The Complex Care Program celebrates its fourth anniversary of providing care to more than 75 children and youth with complex medical needs living in the Durham Region since its launch in May 2021. This clinic is specifically tailored for children and youth with significant health complexities that often require frequent hospitalizations, involve multiple healthcare specialists and need extensive medical care. Many children and youth who access this program depend on technological support for essential daily functions like mobility, feeding and breathing. In partnership with SickKids Hospital, Lakeridge Health and the Ontario Health at Home Central East, the clinic’s goal is to deliver coordinated care closer to home.
Grandview Kids’ Complex Care (CC) Program serves children of diverse medical complexities, demographics and ages. 18-year-old Rhys is a recent CC graduate. He was born prematurely at 29 weeks gestation age and has several diagnoses, including Cerebral Palsy (CP), chronic lung disease, severe scoliosis and kyphosis, a tracheotomy (trach) and gastrostomy tube (G-Tube), is non-verbal and uses a wheelchair. He is completely dependent on nursing and parental care, requiring round-the-clock total support. Despite his struggles, Rhys is described as a consistently happy and excitable teen who loves to laugh, listen to music and watch action shows. His mom, Becky, shares how participating in the CC Program transformed their journey of fear and isolation into a story of belonging, connection and celebration.

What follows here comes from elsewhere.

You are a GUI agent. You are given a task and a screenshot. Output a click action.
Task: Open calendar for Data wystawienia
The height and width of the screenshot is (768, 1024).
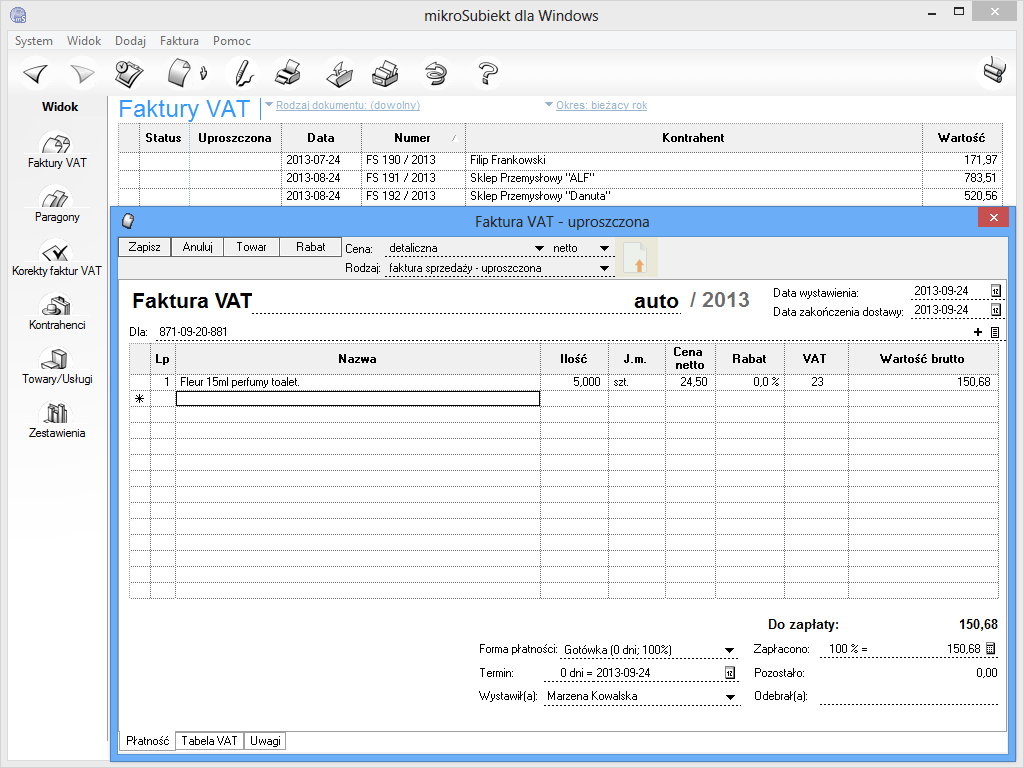tap(995, 292)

Rhys’ journey began differently from most preemies with a good Apgar score (a system doctors and nurses use to assess newborns after birth). His lungs, however, became easily fatigued, and every attempt to extubate him would result in him coding (a situation where a patient experiences a critical medical emergency, pertaining to cardiac arrest or respiratory failure) because his throat would close, causing further brain damage. He remained in the hospital for the first nine months of his life and was later diagnosed with CP when he was 1.5 years old.
Hopeful of the promises of early intervention, Becky did everything she could for Rhys in those early years, as she did not work to be able to take him to ability camps and optimize the abilities he had. Regrettably, Rhys lost many of his skills over the years due to resuscitation events, which happened every time his trach was removed. He could no longer swallow food, make verbal noises or use sign language. It was a terrifying time for both Becky and Rhys, whose awareness of these incidents increased over time. Thankfully, Rhys was able to undergo airway reconstruction in 2020, so accidental trach removal is less scary since he will not code. He knows he will be able to breathe again because he is on a ventilator.

Over the years, more disciplines at SickKids Hospital needed to be part of Rhys’ medical care. Sometimes the care plan did not always connect, leaving Rhys’ parents confused, especially in the beginning, as no one could provide a solid diagnosis or prognosis. The appointments were inconsistent, not on the same days and required careful full-day planning as Rhys’ family would always need a second trained caregiver to assist with transfers and travel from Bowmanville to downtown Toronto. These frequent hospital visits were also a financial burden as expenses accumulated through parking, gas and purchasing food.
Joining the Grandview Kids’ CC Program three years ago, “Changed his life and made an enormous impact,” Becky says gratefully. Care coordination became easy as clinic days involved his whole team working together to ensure everything was understandable and organized. They became a trusted voice that built rapport over the years as they “got to know your child and history, not only on the computer screen but truly grew up with him.”

Attending clinics was better for Rhys and his caregivers since they only needed to travel 15-20 minutes from home. Rhys also developed white-coat syndrome because of the trauma brought by frequent and painful hospital visits. Grandview Kids, on the other hand, a facility where Rhys received therapy and attended school, was a familiar place full of positive memories. CC clinic days brought peace of mind and happier trips, which led to less stress, enabling Becky to be a more present parent and caregiver.

Becky acknowledges the real threat of being on the precipice of caregiver burnout. “You must become that advocate early on, but you don’t know enough. You need to do your research, but when you go on the Internet, you find mixed information and navigating through everything is difficult,” Becky shares. She attributes a large part of Rhys’ success to the connection to the CC team. Their assistance in working through complicated choices to make informed decisions made their lives easier. Continuity of care was a top priority throughout the journey, even leading to and after graduation. Becky felt she could reach out to the team, knowing peer-to-peer support was present, and that an answer to a question or referral would be made if necessary. The team was “available, resourceful, friendly and truthful” over the years, making the transition from paediatric healthcare to adult healthcare less daunting.